Saved data entries:
+-------+

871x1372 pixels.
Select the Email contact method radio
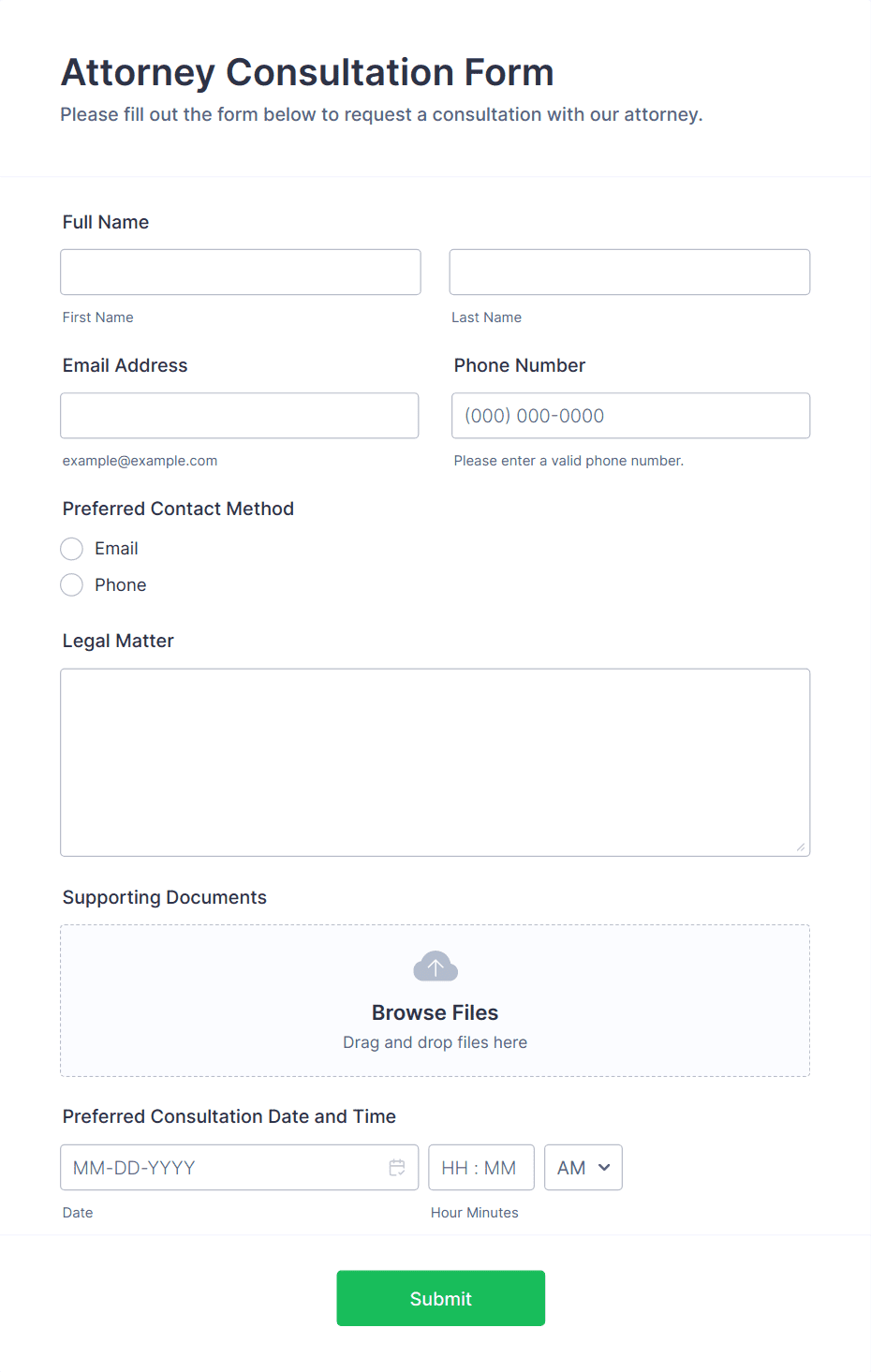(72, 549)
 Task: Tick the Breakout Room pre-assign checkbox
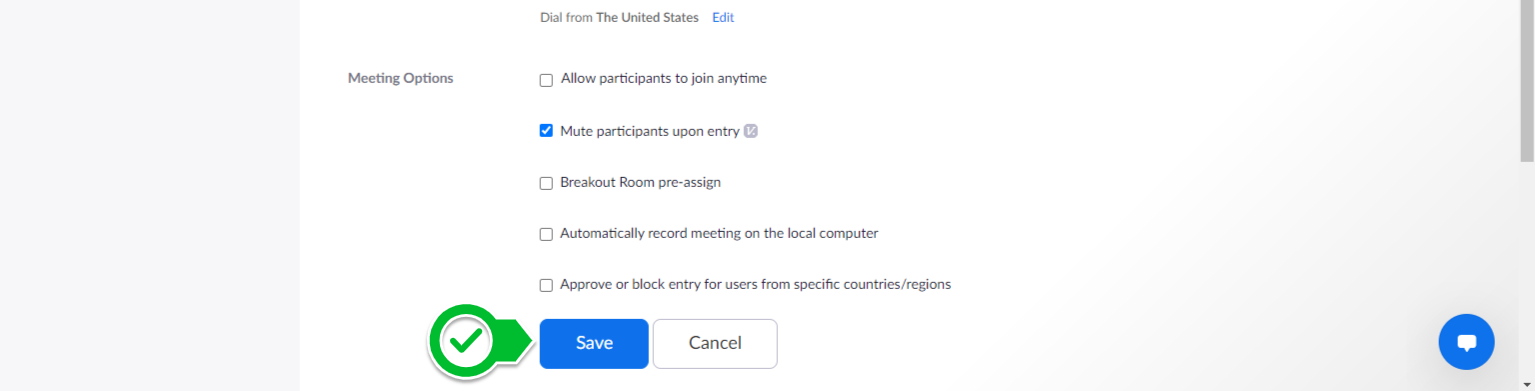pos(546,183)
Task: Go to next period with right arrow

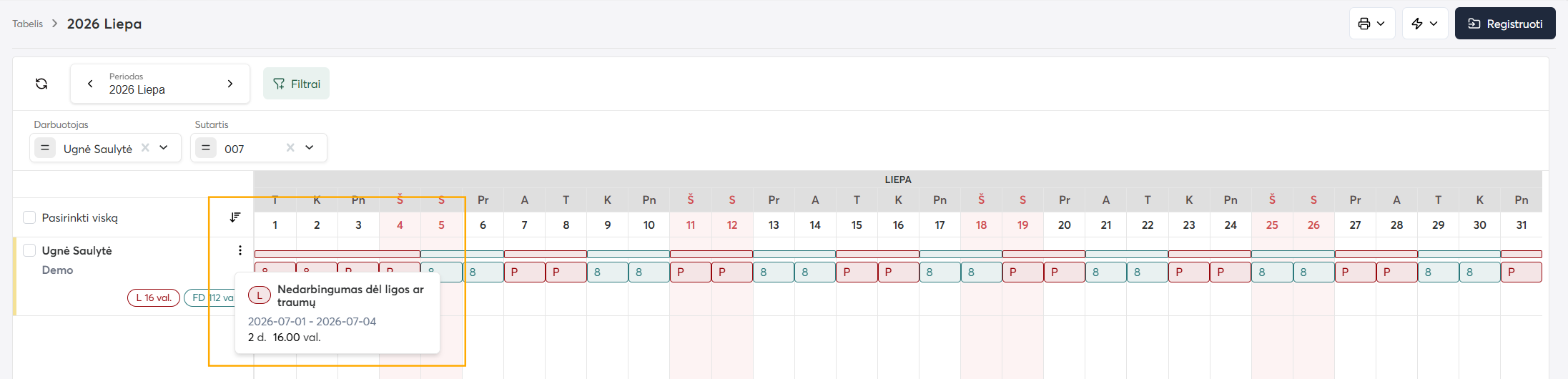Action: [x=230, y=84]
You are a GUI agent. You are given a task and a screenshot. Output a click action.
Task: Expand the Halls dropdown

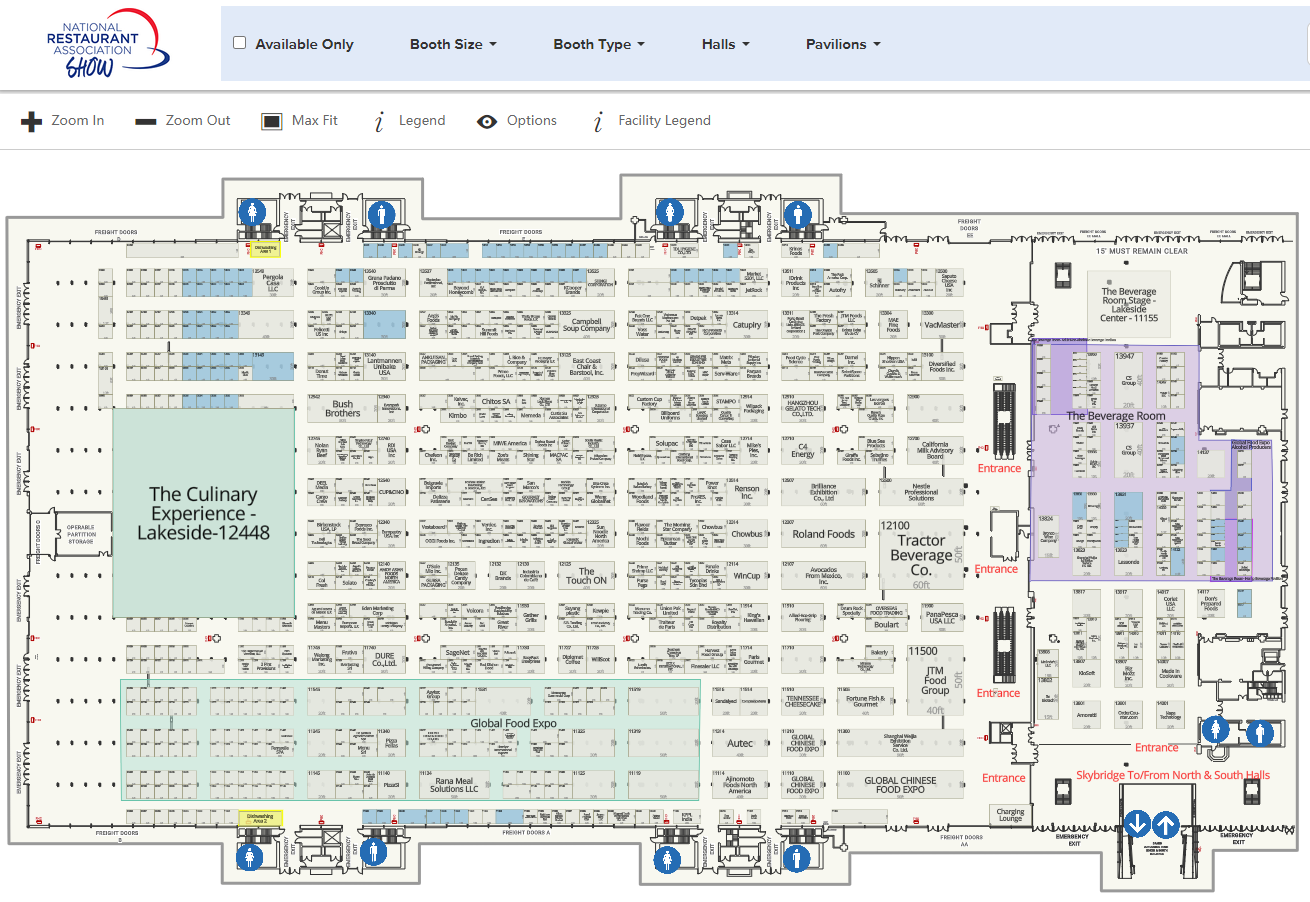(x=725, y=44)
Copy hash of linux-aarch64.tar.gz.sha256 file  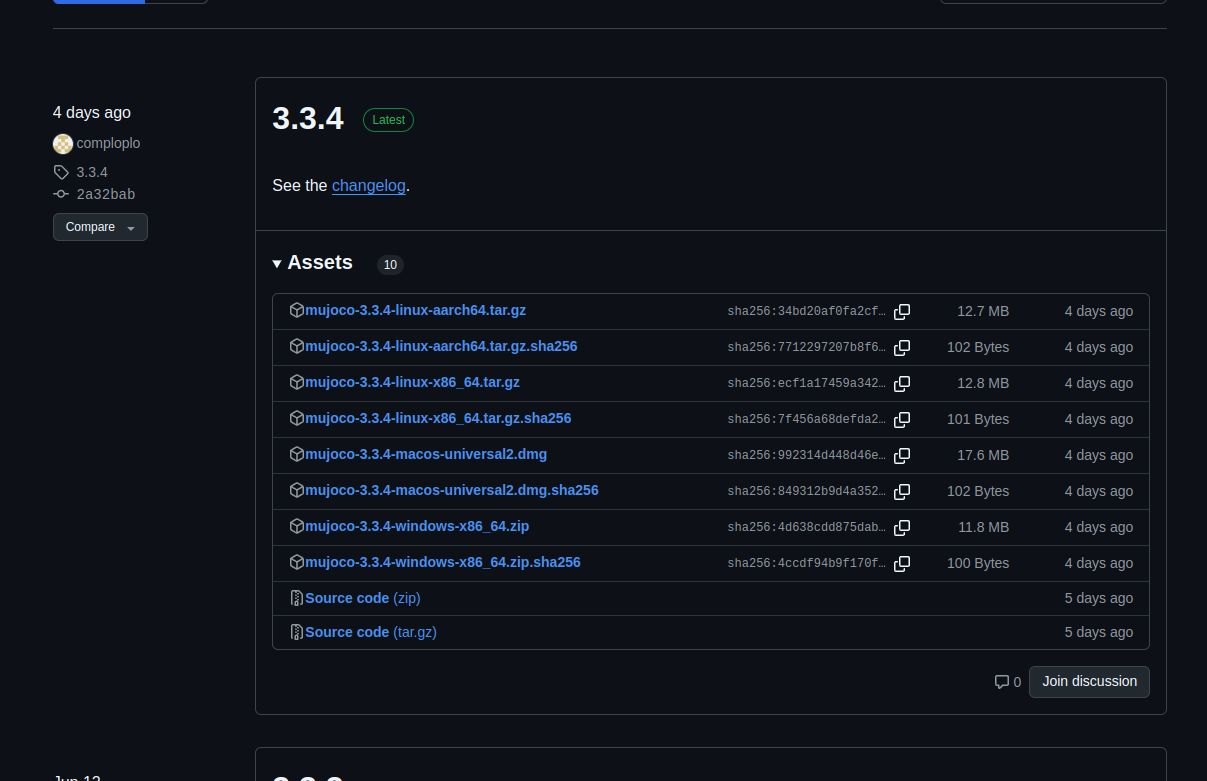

+-------+

## [What the exercise asks]
If any image appears in the entries, omit it and return the rest verbatim.

## [Task solution]
871x1372 pixels.
Select the Email contact method radio
(72, 549)
 Task: Tick the Breakout Room pre-assign checkbox
pos(546,183)
Task: Go to next period with right arrow

Action: [x=230, y=84]
You are a GUI agent. You are given a task and a screenshot. Output a click action.
Task: Expand the Halls dropdown

(x=725, y=44)
Copy hash of linux-aarch64.tar.gz.sha256 file  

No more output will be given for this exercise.